Passage to read:
BEPS pivotal in fight over tax competition
At first glance the OECD’s Base Erosion and Profit Shifting (BEPS) project is difficult to understand.
There has been no decline in corporate tax revenues in recent years, and nations already possess a variety of tools to respond to erosion when needed. BEPS is thus drawing an inordinate amount of global attention and resources for apparently low expected returns. The only way to thus explain the project is to recognize that it represents a new front in the OECD’s long running war on tax competition.
The BEPS project has proceeded swiftly following the initial 2012 communiqué from G20 leaders encouraging OECD action on BEPS. In just eight months the OECD returned a report declaring that, “Base erosion constitutes a serious risk to tax revenues, tax sovereignty and tax fairness for OECD member countries and non-members alike.” Only four months after that it followed up with an “Action Plan on Base Erosion and Profit Shifting” that identified the specific areas it intended to address.
Reports for about half of the items identified in the Action Plan were delivered in 2014, with the rest expected in fourth quarter 2015. What has already been released reveals an aggressive agenda clearly aimed at striking a blow against tax competition.
Why the rush?
Political processes typically move slowly, and it might be expected that a project as massive as BEPS with participation from across the globe would require a more deliberate pace. But BEPS has advanced with relative speed. The reason is that the OECD has learned from its past mistakes.
When the OECD released its infamous 1998 paper excoriating “Harmful Tax Competition,” the organization was caught by surprise at the backlash that developed. But it took time for that resistance to coalesce, and it was given a major boost when the United States presidency switched from a Democrat to a Republican in 2000.
A U.S. presidential election is again approaching in 2016, and with Barack Obama finishing his second term there is guaranteed to be a transition, with at least a fair chance of a similar party swap.
Such an outcome could turn the influential United States from a supporter of the OECD’s efforts to an opponent. The agency would rather advance the project beyond the presumptive point of no return before that can happen. Moving quickly likewise provides less time for the business community and other besieged parties to react with organized opposition.
It’s important to note that base erosion, if it really constitutes a problem, is fairly correctable through unilateral action. Transfer pricing rules offer governments considerable power to restrict corporate tax planning if desired, yet the OECD plan goes well beyond providing assistance in developing these rules. The most powerful tool, however, comes from the simple ability to set competitive tax rates.
Were the OECD merely providing tools and recommended practices to assist nations looking to address their own tax systems, they wouldn’t need to hurry the process. In that scenario individual governments could decide for themselves and without coercion whether to heed the BEPS recommendations whenever they happened to be ready. Because the OECD’s aims are much broader, they require not only for the recommendations to be successfully crafted, but eventually for them to be universally adopted as well. And that means getting to the finish line before the opposition even realizes what’s happening.

Data:
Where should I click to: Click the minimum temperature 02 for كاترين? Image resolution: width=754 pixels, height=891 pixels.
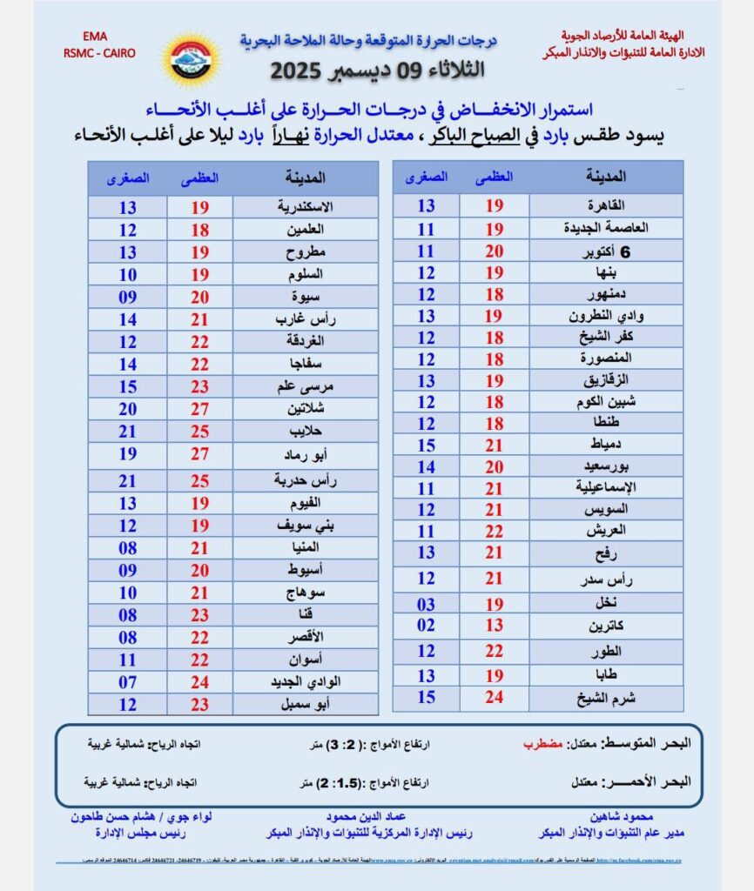point(426,625)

Description of the task: Pick up the article on the OECD's BEPS project after its final sentence and keep writing. The listing has no connection to the article on the OECD's BEPS project.

The response:
Homing in on tax competition
The OECD’s animosity toward tax competition by now has been well documented. To put it simply, politicians resent restrictions on the ability to tax and spend as they please.
As capital has grown increasingly mobile, the negative economic feedback from excessive taxation has simultaneously become sharper and more immediate.
Average corporate tax rates among OECD nations have been slashed by more than half since the 1980s, down from around 50 percent to almost 24 percent today. More nations have also switched to territorial systems. Of the 34 current members of the OECD, the number taxing corporations on a territorial basis has doubled since 2000, up to 28 of 34 in 2012.
Although these reforms have benefited the global economy, members of the ruling class tend to be firm believers in the power of government to direct economic growth. The more politicians have to spend, in this backwards view, the stronger will be the economy. The lack of decline in corporate tax revenues as a share of GDP despite major rate cuts, thanks to the dynamic growth effects of better tax policy, is met with denial. Revenues, they believe, would be even higher if rates had not been reduced.
On this understanding the OECD declared itself with the 1998 report to be the primary tool through which international tax collectors and bureaucrats would seek to mitigate tax competition’s impact on domestic policymaking. But because it initially faced political backlash, the OECD has waged the campaign against tax competition through various proxies – money laundering, tax evasion, and now base erosion and profit shifting.
OECD learns from past mistakes
Combating tax competition, unlike base erosion, requires governments working together in what amounts to a tax cartel. This is why it’s essential for the OECD to build a narrative of inevitability surrounding BEPS, and to conclude its work before opposition has time to puncture the narrative. It’s also why the eventual recommendations will be anything but suggestions.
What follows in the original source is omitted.